O que é mentiroso e deformante, o que é mau e injusto, se for aplicado à família, afetará não só a sua vivência, mas a sobrevivência de toda a humanidade.
As “caricaturas” de família, o divórcio, a legalização de uniões ideologizadas, os atentados contra a vida humana em todas as idades, a coisificação do amor, e tantas outras investidas egoístas contra o projeto divino de família, tem como denominador comum uma só palavra: fracasso existencial.
A Pastoral Familiar no Brasil e demais países latinoamericanos e caribenhos não deseja, de forma alguma, esse fracasso e essas mentiras.

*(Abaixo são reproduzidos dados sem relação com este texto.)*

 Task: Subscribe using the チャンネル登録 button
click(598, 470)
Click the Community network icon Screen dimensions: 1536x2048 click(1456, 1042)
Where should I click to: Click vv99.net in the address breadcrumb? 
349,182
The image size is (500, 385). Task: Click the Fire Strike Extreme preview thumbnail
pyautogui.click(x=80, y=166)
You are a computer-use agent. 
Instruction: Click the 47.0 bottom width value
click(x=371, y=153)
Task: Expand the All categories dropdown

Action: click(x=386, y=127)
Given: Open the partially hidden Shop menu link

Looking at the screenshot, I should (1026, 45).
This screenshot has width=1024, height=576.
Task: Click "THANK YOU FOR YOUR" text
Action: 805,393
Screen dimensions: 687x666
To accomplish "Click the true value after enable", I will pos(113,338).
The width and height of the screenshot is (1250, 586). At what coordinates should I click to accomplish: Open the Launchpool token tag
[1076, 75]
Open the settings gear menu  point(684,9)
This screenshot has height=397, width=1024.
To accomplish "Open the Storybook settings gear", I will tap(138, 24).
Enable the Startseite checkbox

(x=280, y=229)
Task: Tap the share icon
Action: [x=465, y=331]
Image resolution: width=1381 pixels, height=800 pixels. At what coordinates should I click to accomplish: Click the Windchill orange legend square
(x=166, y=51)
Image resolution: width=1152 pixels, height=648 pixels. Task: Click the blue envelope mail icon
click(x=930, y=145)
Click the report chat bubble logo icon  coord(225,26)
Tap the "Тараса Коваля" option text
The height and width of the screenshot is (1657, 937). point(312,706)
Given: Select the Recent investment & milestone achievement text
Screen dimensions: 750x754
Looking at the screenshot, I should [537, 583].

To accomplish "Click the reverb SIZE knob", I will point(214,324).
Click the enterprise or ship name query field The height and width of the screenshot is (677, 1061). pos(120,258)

Quer que o sucesso e a realização do homem e da mulher tenham como denominador comum a família, mas a família construída sobre a rocha firme da vivência do amor incondicional, da entrega generosa às pessoas, do serviço desinteressado ao outro, da abertura e da acolhida alegre de uma nova vida, da educação e da prática das virtudes pessoais e sociais cultivadas no solo fértil da solidariedade e da libertação de todo egocentrismo.
O lema do I Congresso Latinoamericano e caribenho da Pastoral Familiar que foi preparado nesse encontro em solo argentino é uma frase de Josué dita antes de entrar na terra prometida: “Minha família e eu serviremos ao senhor”.
Animar os pais, os filhos, os avós, os netos e os sobrinhos é a tarefa primordial dos agentes de Pastoral Familiar para que todos juntos sirvam aos planos divinos sobre a família e garantam a preservação da humanidade.